# Error loading Pagefi1e.sys



## ironhalo (Feb 8, 2002)

Hey, we're having a problem with our server, i think? We've got a couple workstations networked to our file server via drive mapping. Lately we've had a problem, if someone double clicks a drive to access it, we get an error saying "Error loading Pagefi1e.sys". I wonder if its a virus since the 1 should be an l.

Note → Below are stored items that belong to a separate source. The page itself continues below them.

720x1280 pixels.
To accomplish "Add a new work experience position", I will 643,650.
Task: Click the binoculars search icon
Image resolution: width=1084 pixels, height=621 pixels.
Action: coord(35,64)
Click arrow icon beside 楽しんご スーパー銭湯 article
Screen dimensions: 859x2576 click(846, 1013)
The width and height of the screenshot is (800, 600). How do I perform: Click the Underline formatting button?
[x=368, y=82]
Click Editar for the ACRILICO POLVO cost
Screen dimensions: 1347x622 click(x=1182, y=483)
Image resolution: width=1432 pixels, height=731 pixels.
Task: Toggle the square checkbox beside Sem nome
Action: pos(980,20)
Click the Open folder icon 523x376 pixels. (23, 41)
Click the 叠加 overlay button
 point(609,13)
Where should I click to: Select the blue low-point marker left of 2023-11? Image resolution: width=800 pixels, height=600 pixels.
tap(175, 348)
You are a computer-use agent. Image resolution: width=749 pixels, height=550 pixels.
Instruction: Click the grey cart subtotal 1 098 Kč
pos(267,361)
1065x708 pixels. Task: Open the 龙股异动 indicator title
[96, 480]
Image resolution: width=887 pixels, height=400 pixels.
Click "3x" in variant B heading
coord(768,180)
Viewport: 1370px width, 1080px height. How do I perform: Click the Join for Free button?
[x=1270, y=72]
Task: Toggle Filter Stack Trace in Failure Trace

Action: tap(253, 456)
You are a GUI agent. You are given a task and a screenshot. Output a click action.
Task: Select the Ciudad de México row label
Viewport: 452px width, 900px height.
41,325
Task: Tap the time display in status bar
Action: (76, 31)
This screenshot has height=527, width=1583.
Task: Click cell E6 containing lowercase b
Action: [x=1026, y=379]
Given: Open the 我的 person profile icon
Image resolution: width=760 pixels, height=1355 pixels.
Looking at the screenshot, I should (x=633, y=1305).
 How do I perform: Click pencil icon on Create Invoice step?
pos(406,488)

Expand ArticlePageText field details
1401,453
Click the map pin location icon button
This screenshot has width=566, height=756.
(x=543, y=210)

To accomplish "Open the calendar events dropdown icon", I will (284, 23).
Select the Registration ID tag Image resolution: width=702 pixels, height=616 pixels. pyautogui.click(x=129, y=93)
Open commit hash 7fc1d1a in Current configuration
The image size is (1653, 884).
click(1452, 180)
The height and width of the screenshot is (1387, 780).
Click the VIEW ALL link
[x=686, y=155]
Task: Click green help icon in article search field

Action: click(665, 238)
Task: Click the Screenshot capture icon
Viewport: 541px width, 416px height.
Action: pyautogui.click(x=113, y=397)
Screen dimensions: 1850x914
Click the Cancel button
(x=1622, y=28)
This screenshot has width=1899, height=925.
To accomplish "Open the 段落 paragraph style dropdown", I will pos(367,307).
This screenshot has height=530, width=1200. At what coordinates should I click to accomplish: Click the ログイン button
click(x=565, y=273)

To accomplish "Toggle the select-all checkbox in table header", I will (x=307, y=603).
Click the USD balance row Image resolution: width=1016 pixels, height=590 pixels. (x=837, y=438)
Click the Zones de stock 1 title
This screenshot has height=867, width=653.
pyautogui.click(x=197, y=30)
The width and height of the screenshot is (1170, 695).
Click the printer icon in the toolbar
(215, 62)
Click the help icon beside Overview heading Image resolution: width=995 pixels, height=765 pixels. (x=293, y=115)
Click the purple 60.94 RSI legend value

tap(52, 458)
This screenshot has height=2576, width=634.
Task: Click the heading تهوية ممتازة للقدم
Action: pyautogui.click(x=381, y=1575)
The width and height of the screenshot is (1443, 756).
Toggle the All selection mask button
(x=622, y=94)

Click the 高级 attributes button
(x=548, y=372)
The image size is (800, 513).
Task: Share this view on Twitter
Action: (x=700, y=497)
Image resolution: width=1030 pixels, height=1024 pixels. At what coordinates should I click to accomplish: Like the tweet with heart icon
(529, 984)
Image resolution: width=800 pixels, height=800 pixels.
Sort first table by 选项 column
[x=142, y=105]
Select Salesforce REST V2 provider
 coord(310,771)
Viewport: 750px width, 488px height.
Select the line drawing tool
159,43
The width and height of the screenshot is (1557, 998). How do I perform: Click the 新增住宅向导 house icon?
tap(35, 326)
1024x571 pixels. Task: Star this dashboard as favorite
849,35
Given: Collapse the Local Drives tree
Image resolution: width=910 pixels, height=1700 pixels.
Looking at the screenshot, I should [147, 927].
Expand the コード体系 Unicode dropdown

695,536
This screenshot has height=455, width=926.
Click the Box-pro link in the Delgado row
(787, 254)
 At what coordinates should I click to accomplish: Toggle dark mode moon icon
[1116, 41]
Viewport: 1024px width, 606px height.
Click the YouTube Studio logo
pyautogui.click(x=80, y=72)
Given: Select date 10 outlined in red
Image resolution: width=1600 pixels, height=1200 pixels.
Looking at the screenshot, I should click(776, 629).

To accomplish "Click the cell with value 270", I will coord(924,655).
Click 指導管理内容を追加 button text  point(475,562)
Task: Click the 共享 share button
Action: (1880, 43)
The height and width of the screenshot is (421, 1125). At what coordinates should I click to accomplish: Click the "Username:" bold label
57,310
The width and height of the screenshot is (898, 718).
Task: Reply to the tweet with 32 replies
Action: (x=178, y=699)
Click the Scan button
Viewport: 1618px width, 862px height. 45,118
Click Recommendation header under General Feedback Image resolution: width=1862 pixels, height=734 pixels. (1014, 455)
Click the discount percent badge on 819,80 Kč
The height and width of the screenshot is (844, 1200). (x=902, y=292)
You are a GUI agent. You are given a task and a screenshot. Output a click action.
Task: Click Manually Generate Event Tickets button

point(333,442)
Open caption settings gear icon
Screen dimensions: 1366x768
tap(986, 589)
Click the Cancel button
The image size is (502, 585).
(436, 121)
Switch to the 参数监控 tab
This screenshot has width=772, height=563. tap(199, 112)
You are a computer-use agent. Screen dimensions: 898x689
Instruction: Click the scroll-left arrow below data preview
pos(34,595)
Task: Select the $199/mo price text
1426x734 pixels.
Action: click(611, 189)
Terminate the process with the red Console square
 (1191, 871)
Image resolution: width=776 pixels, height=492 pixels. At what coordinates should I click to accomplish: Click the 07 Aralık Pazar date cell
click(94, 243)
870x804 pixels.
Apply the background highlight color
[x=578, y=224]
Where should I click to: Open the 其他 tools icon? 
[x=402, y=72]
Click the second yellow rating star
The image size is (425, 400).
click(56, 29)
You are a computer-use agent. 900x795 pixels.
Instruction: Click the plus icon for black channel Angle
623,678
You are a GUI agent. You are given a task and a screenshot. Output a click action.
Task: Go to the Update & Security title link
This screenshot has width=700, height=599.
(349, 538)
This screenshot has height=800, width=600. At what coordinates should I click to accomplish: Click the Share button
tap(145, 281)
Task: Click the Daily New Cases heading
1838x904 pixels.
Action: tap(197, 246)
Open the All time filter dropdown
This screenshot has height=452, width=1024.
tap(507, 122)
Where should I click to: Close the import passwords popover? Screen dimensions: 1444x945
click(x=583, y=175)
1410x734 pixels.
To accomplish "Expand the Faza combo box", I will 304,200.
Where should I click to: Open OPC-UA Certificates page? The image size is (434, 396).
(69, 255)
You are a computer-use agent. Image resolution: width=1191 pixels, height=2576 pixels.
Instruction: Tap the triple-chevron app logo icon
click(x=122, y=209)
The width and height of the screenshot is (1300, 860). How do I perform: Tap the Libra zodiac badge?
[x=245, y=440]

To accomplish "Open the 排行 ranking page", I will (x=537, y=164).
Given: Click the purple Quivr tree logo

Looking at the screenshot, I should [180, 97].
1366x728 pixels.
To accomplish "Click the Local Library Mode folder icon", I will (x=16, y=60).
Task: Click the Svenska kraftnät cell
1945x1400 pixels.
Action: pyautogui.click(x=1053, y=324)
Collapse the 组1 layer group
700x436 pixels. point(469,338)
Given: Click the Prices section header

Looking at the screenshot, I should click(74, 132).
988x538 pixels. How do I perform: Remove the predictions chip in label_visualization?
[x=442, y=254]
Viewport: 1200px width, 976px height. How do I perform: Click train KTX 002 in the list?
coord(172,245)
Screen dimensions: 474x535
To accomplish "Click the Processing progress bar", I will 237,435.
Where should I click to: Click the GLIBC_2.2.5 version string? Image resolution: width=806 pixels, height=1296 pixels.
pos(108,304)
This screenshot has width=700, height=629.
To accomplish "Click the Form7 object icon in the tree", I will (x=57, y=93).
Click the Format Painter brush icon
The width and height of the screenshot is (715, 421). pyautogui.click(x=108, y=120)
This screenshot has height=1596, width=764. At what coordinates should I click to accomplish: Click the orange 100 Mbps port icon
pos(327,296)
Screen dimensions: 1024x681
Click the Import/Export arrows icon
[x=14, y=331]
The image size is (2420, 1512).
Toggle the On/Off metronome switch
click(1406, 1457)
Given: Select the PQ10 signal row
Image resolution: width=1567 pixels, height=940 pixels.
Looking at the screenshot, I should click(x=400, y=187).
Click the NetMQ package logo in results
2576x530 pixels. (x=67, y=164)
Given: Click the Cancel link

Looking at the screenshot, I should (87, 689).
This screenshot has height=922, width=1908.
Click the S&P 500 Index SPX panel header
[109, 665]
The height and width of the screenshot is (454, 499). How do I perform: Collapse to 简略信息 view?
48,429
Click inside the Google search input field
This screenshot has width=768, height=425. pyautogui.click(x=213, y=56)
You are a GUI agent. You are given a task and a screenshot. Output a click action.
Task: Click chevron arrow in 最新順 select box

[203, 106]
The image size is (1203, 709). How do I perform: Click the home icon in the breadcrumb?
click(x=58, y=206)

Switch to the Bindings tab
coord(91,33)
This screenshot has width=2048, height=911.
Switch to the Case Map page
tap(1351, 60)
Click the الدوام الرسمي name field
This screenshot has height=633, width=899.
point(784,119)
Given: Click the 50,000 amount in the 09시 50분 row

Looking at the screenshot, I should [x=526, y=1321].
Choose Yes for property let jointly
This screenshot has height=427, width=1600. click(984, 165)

a google search for the error message yielded a lot of chinese sites, nothing really useful. im not an IT specialist, we contract out the IT to a 3rd party company that comes in periodically. so, im trying to fix this one myself..

edit:

the server is windows server 2003, the various drives we have mapped are all in raid 0,1 and 5. the problem is on all drives, regardless of raid configuration. the workstations are all windows vista x64 business.


----------



## TheOutcaste (Aug 8, 2007)

Can you right click a drive and click *Open* or *Explore* without getting that error?
Is it only mapped Network drives that cause the error?
Does the error occur on the server itself, or just the clients?


----------



## Colossus610 (Jun 15, 2005)

Check the root of the drives causing the issue, look for an autorun.inf, you may have to disable hiding of hidden/system files. I'm betting there was a virus that added an autorun file entry in that drive to automatically open a pagefi1e.sys which may have contained further infectious material. Delete this autorun.inf if found.


----------



## Rockn (Jul 29, 2001)

Virus generally write to the system registry now and make their entries in the Run or RunOnce section. It does sound like a virus to me however. Do all of the network clients experience this or just a few of them? If it is only a few I would get them off of the network ASAP and scan for virus/malware and make sure they are clean.


----------



## ironhalo (Feb 8, 2002)

wow, thanks for all the replies! sorry im responding so late. it does indeed appear to be a virus. i was out friday, but one of the guys here spent the day running scans all over the network. there was indeed an autorun.inf file on the infected drives, and from what i can tell it's been deleted. our workaround was to type the drive letter into the path box in explorer, or right click > open.

ill do some poking around and see whats going on today, one of our drives is still acting up despite there being no autorun.inf.


----------